Anyone have any experience with one of these? I have an opportunity to pick up one NIB for $850 from a dealer and am curious if it is worth it.


----------



## Crusader74 (Jan 27, 2013)

Freefalling said:


> Anyone have any experience with one of these? I have an opportunity to pick up one NIB for $850 from a dealer and am curious if it is worth it.


 

Wow! just Wow!


----------



## Ranger Psych (Jan 27, 2013)

UTS-15, not so much. I know some guys that have the other one from keltec... and that thing is horrid.

Malfunctions that require disassembling to unfuck. Failures to... well, do everything.

I think the UTS has more testing behind it to ensure it works.

Having watched the video... erm, not something I'd want.

Only thing it really has going for it is that it's double the capacity of a "normal" shotgun, and that you can switch it up between 2 ammo types if you wanted to.  That's it.

Reloading on the fly ain't happening until you clear a mag, too much futzing around. Yeah, you could work it by running one tube dry then reloading... but generally speaking the weapon design and manual of arms just isn't "flowing"

Looks cool, great for if it never really leaves a vehicle or a house.... but it sure as hell ain't a woods gun.


----------



## Marauder06 (Jan 27, 2013)

If you can pick one up NIB for $850, you should buy like four of them.  Have you seen how much they're going for on Gunbroker?

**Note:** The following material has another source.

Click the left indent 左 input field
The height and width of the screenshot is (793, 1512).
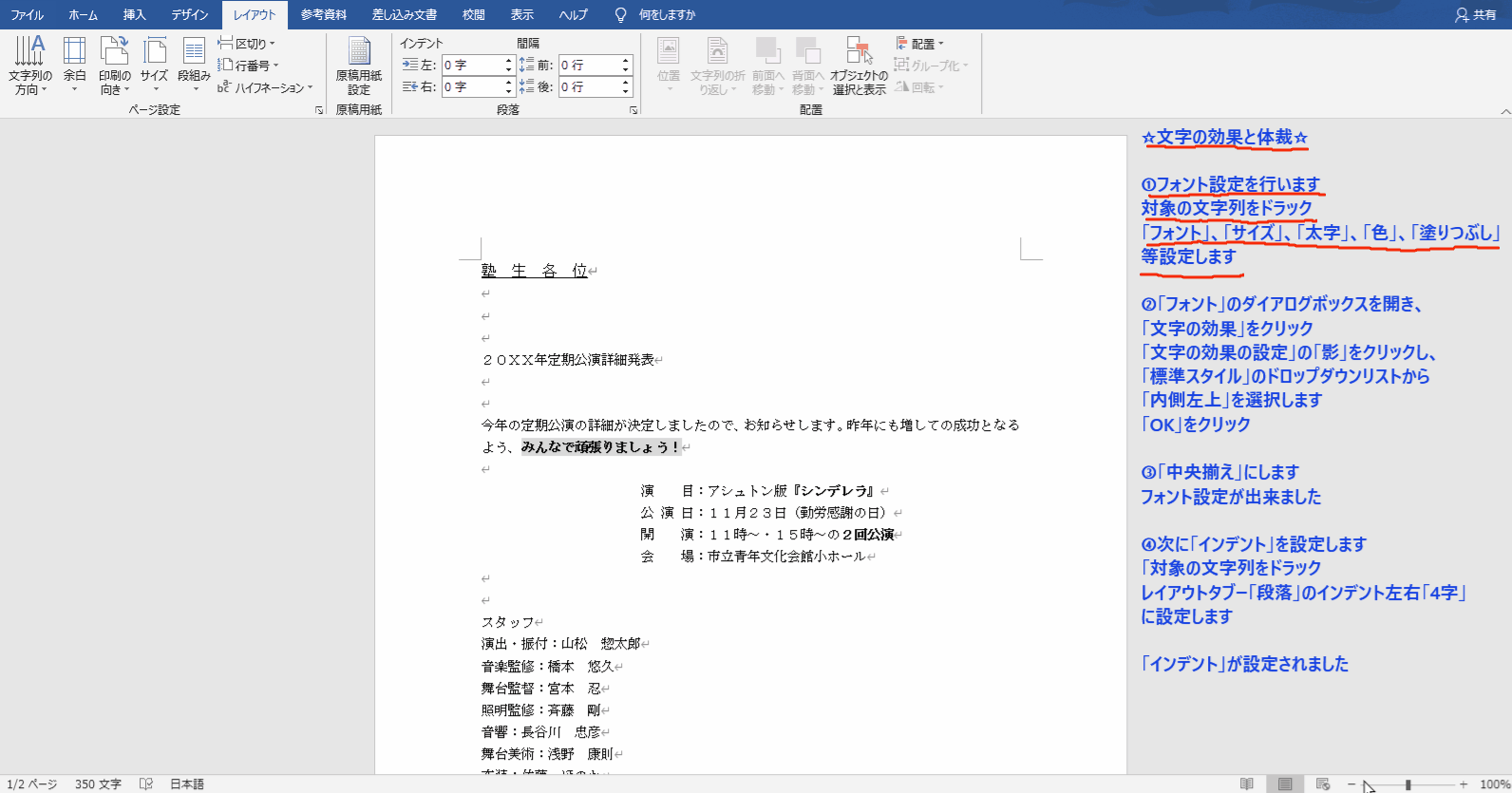(x=472, y=65)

If you decide to pass, let me know who the dealer is


----------



## The Hate Ape (Oct 20, 2013)

I'll second what RP said on never leaving the house. The round capacity is superb and the alternating/toggling capability is interesting but what I don't like is how exposed the tubes are - I question just how durable this shotgun is if grime and dirt gets in there.

Definitely a solid house gun but how much? My H&R works fine for me at what I'm guessing was a fifth of the price of this one. 

Might be suited in a squad car or in the back of a valuables transport.


----------



## Ranger Psych (Oct 20, 2013)

Ya know what works better for expanded capacity and a higher rate of shotgun fire?

Arming your wife.


----------



## airbornenuttsac (Oct 24, 2013)

Cool gun.


----------



## x SF med (Oct 25, 2013)

RP....  Blue is for boys and red is for girls?


----------



## Ranger Psych (Oct 25, 2013)

Sights are for girls.  LOL


----------